:: Goal ::
Carry on the article about G Suite below, picking up after its last sentence and keeping its tone.

G Suite is a software developed by Google to simplify work functions for business, Educators, companies etc.
G Suite is among the List of Google products identified as Google apps for your Domain and for works. It comprise of the following: Gmail, Hangouts, Calendar, and Google+ for communication; Drive for storage; Docs, Sheets, Slides, Forms, and Sites for collaboration; and, depending on the plan, an Admin panel and Vault for managing users and the services.
G Suite has both the free and enterprise version now known as Google Apps for Business with monthly subscription, so you can choose which is convenient for you. Unlike the free version, the enterprise version has many features such as security settings, unlimited emails by offering more storage (30 GB per user), APIs for business integration, 99.9% uptime for Gmail, and 24/7 phone support, Synchronization compatibility with Microsoft Outlook and other email providers
Support for add-ons that integrate third-party apps purchased from the G Suite and so much more.
Let’s learn some of the functions of the apps that make up G Suite
Google Drive is a file storage and synchronization service where you can create, share, collaborate, and keep all of your stuff.
With Google Drive, users can upload any type of file to the cloud, share them with others, and access them from any computer, tablet, or smartphone. Users can sync files between their device and the cloud with apps for Microsoft Windows and Apple macOS computers, and Android and iOS smartphones and tablets.
As part of G Suite, Google Drive comes with additional features designed for business use, including:
Either 30GB, 1TB per user, or unlimited storage, depending on the plan
Advanced admin controls, depending on the plan
Audit and reporting insights for Drive content and sharing, depending on the plan
Google Docs, Sheets, Slides, and Forms:
Google Docs, Google Sheets and Google Slides are all a word processor, a spreadsheet and a presentation program respectively. And are today integrated into Google Drive. They all serve as collaborative software that allow users to view and edit documents, spreadsheets and presentations together in real-time through a web browser or mobile device. Changes are saved automatically, with a revision history keeping track of changes. Google Forms, meanwhile, is a tool that allows collecting information from users via a personalized survey or quiz. The information is then collected and automatically connected to a spreadsheet. The spreadsheet is populated with the survey and quiz responses.
Now, “Google is clearly positioning its apps as a more affordable solutions for companies that need to occasionally edit Office files”.
As part of G Suite, Google Docs and Slides come with additional features designed for business use, including unlimited revision history.

:: Extracted records ::

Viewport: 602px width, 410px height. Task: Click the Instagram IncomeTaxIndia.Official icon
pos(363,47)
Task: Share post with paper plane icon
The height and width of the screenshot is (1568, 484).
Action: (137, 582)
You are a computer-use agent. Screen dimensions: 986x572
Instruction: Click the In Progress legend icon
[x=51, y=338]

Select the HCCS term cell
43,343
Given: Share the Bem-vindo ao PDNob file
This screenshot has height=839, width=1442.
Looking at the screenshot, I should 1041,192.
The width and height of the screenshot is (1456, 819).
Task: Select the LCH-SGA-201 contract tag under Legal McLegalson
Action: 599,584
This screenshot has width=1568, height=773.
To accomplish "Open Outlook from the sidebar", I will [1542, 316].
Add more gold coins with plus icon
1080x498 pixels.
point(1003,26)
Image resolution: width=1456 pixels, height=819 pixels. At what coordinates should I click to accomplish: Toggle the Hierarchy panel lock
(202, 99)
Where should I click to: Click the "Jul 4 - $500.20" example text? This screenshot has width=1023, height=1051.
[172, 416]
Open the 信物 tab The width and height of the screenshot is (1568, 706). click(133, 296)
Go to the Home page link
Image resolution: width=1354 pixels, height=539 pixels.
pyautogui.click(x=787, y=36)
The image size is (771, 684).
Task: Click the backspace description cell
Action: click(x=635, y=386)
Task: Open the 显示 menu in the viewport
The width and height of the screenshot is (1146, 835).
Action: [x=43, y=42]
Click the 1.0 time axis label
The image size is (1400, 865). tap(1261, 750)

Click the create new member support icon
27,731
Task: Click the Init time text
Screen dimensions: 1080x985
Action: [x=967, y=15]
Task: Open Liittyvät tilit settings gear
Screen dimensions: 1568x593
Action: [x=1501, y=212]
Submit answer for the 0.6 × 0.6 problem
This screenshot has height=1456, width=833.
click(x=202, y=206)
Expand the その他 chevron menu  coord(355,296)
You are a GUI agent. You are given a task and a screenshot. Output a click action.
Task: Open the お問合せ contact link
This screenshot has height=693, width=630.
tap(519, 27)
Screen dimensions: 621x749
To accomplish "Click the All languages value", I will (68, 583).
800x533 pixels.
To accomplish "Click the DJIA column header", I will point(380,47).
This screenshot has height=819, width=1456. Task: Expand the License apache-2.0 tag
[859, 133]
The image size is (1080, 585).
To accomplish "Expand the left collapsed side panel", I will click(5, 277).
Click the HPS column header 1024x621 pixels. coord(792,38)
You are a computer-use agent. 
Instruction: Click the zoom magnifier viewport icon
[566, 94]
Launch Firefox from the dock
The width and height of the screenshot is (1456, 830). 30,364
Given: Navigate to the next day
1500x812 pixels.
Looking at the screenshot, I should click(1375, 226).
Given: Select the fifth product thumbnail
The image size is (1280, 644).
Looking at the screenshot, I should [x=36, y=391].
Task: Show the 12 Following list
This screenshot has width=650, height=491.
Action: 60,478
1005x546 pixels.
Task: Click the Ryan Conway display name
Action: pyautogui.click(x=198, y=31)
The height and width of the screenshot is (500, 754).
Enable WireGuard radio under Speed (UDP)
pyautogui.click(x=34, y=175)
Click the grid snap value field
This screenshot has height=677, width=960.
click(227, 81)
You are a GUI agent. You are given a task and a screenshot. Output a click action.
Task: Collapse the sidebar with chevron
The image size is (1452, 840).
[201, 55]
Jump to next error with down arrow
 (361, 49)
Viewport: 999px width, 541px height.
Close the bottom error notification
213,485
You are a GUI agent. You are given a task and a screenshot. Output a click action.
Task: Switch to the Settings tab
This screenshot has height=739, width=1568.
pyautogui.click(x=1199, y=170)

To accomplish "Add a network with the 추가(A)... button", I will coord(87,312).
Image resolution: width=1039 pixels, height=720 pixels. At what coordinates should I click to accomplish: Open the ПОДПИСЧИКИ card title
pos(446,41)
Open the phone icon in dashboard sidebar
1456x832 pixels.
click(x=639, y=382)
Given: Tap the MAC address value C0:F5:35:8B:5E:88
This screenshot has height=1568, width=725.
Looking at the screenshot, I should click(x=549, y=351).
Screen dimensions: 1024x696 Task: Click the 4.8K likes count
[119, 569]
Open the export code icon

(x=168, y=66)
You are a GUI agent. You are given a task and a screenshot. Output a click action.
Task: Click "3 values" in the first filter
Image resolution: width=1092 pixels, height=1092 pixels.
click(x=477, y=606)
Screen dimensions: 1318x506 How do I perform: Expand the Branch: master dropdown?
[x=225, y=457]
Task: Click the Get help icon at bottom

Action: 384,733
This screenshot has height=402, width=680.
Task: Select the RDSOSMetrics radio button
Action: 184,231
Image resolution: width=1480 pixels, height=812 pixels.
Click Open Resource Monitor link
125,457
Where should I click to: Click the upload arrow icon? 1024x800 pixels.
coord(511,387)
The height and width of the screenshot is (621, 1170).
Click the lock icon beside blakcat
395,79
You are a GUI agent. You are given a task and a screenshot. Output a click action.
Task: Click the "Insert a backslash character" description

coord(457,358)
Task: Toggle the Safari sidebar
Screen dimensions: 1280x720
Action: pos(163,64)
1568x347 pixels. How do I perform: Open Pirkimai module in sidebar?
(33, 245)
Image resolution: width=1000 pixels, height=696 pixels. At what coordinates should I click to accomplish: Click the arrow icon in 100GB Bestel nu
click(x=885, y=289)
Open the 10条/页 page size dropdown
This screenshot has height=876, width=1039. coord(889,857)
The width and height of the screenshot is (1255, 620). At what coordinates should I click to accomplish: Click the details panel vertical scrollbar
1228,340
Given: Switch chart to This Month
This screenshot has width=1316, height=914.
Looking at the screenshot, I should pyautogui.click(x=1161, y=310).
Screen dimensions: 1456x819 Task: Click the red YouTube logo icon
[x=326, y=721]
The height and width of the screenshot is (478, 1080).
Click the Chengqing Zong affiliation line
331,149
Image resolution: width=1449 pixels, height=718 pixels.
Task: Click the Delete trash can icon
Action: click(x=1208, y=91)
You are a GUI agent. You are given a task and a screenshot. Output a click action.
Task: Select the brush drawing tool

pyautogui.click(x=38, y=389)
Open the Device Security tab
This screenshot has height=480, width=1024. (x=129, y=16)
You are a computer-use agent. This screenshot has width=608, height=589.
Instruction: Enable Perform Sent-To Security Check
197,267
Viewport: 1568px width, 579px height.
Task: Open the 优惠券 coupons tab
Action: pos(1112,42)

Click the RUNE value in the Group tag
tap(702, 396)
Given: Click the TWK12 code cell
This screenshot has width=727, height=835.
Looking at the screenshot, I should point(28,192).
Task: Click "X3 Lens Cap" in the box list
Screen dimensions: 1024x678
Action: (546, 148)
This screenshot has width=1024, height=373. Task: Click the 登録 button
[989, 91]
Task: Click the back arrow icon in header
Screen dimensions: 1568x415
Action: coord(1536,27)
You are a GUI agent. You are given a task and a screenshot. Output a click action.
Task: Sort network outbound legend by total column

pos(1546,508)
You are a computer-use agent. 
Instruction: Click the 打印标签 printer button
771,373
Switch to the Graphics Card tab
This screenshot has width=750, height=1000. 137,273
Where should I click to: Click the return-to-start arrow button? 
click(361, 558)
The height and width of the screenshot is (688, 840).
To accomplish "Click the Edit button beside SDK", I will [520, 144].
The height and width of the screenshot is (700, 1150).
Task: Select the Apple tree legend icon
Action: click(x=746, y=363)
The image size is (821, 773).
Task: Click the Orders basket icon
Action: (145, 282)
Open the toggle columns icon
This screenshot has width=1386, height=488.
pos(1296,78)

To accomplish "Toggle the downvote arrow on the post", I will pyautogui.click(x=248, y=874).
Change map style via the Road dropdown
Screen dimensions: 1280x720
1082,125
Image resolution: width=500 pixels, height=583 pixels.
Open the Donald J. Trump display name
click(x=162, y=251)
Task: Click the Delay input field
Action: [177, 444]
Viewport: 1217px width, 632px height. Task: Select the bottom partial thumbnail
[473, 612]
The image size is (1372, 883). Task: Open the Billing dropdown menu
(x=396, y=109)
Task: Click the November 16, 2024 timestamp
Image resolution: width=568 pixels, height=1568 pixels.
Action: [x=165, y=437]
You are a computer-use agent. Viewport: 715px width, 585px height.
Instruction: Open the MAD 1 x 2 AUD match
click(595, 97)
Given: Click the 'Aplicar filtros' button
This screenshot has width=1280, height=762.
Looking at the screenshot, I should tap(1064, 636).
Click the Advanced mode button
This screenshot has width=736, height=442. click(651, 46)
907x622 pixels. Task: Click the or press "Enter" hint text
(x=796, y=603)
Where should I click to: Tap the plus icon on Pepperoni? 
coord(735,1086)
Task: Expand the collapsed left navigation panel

:: Exercise result ::
Google Sites is a creation tool that allows multiple people to create and edit websites, without requiring coding knowledge or other web design skills. Developed to help customers “quickly gather a variety of information in one place – including videos, calendars, presentations, attachments, and text – and easily share it for viewing or editing with a small group, their entire organization, or the world.”
Google Calendar is an online calendar intended to help keep track of time and schedules. It is integrated with Gmail for users to easily add events from email messages directly to the calendar.
As part of G Suite, Google Calendar comes with additional features designed for business use, including:
Smart scheduling of meetings, where the service finds available times and appropriate locations based on coworkers’ schedules
Public calendars for consumers to see a business’ upcoming events
Calendar integration with Google Sites
Easy migration from Exchange, Outlook or iCal, or from .ics and .csv files
Ability to see what meeting rooms and shared resources are available
Google Hangouts is a messaging service that incorporates technology from different communication services Google had developed.
Hangouts supports text, voice and video conversations (video up to 25 participants), and its cross-platform on the web, Android and iOS.
Hangouts covers the same 99.9% uptime guarantees that Gmail and Google Drive have, as well as 24/7 phone and email support.
As part of G Suite, Google Hangouts comes with additional features designed for business use, including:
Participants can share their screens.
The screen automatically focuses on the person who is speaking, and “intelligent muting” prevents background noise.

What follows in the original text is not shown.